What you are asked to do: Could you return all of the lines below verbatim, without changing a single character?

[Stored entries]
········
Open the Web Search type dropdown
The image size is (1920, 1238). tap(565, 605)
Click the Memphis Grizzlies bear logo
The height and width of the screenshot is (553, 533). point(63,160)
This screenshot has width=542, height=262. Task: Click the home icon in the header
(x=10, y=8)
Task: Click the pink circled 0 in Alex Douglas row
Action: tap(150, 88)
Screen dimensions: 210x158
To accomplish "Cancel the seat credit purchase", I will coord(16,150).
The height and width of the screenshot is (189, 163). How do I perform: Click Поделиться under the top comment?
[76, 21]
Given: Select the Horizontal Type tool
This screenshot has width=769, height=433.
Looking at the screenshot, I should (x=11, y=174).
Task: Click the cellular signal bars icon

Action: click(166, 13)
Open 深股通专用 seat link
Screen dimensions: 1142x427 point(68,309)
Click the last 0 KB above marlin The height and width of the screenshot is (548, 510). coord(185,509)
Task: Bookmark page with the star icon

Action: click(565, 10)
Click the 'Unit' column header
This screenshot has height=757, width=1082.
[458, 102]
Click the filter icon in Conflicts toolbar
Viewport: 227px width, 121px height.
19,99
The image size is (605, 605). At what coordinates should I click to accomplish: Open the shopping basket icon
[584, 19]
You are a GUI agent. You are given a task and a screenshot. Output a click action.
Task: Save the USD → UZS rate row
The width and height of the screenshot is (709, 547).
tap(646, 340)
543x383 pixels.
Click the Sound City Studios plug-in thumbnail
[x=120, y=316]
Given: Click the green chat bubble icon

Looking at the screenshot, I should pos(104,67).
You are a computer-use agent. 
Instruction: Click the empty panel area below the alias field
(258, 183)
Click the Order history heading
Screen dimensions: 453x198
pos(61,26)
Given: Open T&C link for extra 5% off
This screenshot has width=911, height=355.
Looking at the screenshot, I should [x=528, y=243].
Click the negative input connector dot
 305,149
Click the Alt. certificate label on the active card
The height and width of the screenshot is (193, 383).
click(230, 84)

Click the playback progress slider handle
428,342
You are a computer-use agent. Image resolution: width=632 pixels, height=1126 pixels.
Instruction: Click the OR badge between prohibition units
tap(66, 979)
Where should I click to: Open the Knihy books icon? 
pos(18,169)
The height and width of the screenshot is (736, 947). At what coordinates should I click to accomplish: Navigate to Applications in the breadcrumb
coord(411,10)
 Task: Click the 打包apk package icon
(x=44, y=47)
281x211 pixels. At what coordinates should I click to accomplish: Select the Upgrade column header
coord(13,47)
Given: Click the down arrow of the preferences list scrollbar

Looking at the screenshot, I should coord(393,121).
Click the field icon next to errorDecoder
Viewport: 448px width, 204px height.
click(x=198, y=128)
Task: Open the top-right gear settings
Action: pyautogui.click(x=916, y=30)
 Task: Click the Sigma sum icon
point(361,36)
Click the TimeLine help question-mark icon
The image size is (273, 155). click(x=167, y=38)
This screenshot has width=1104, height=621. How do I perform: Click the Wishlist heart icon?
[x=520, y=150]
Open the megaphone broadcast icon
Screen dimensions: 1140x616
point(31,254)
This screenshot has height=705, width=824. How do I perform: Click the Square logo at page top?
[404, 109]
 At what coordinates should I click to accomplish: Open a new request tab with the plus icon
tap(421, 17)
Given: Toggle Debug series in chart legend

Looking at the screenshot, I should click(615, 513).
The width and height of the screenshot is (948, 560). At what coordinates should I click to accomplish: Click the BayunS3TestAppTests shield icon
········
Solution for this task:
Open the Web Search type dropdown
The image size is (1920, 1238). tap(565, 605)
Click the Memphis Grizzlies bear logo
The height and width of the screenshot is (553, 533). point(63,160)
This screenshot has width=542, height=262. Task: Click the home icon in the header
(x=10, y=8)
Task: Click the pink circled 0 in Alex Douglas row
Action: tap(150, 88)
Screen dimensions: 210x158
To accomplish "Cancel the seat credit purchase", I will coord(16,150).
The height and width of the screenshot is (189, 163). How do I perform: Click Поделиться under the top comment?
[76, 21]
Given: Select the Horizontal Type tool
This screenshot has width=769, height=433.
Looking at the screenshot, I should (x=11, y=174).
Task: Click the cellular signal bars icon

Action: click(166, 13)
Open 深股通专用 seat link
Screen dimensions: 1142x427 point(68,309)
Click the last 0 KB above marlin The height and width of the screenshot is (548, 510). coord(185,509)
Task: Bookmark page with the star icon

Action: click(565, 10)
Click the 'Unit' column header
This screenshot has height=757, width=1082.
[458, 102]
Click the filter icon in Conflicts toolbar
Viewport: 227px width, 121px height.
19,99
The image size is (605, 605). At what coordinates should I click to accomplish: Open the shopping basket icon
[584, 19]
You are a GUI agent. You are given a task and a screenshot. Output a click action.
Task: Save the USD → UZS rate row
The width and height of the screenshot is (709, 547).
tap(646, 340)
543x383 pixels.
Click the Sound City Studios plug-in thumbnail
[x=120, y=316]
Given: Click the green chat bubble icon

Looking at the screenshot, I should pos(104,67).
You are a computer-use agent. 
Instruction: Click the empty panel area below the alias field
(258, 183)
Click the Order history heading
Screen dimensions: 453x198
pos(61,26)
Given: Open T&C link for extra 5% off
This screenshot has width=911, height=355.
Looking at the screenshot, I should [x=528, y=243].
Click the negative input connector dot
 305,149
Click the Alt. certificate label on the active card
The height and width of the screenshot is (193, 383).
click(230, 84)

Click the playback progress slider handle
428,342
You are a computer-use agent. Image resolution: width=632 pixels, height=1126 pixels.
Instruction: Click the OR badge between prohibition units
tap(66, 979)
Where should I click to: Open the Knihy books icon? 
pos(18,169)
The height and width of the screenshot is (736, 947). At what coordinates should I click to accomplish: Navigate to Applications in the breadcrumb
coord(411,10)
 Task: Click the 打包apk package icon
(x=44, y=47)
281x211 pixels. At what coordinates should I click to accomplish: Select the Upgrade column header
coord(13,47)
Given: Click the down arrow of the preferences list scrollbar

Looking at the screenshot, I should coord(393,121).
Click the field icon next to errorDecoder
Viewport: 448px width, 204px height.
click(x=198, y=128)
Task: Open the top-right gear settings
Action: pyautogui.click(x=916, y=30)
 Task: Click the Sigma sum icon
point(361,36)
Click the TimeLine help question-mark icon
The image size is (273, 155). click(x=167, y=38)
This screenshot has width=1104, height=621. How do I perform: Click the Wishlist heart icon?
[x=520, y=150]
Open the megaphone broadcast icon
Screen dimensions: 1140x616
point(31,254)
This screenshot has height=705, width=824. How do I perform: Click the Square logo at page top?
[404, 109]
 At what coordinates should I click to accomplish: Open a new request tab with the plus icon
tap(421, 17)
Given: Toggle Debug series in chart legend

Looking at the screenshot, I should click(615, 513).
The width and height of the screenshot is (948, 560). At what coordinates should I click to accomplish: Click the BayunS3TestAppTests shield icon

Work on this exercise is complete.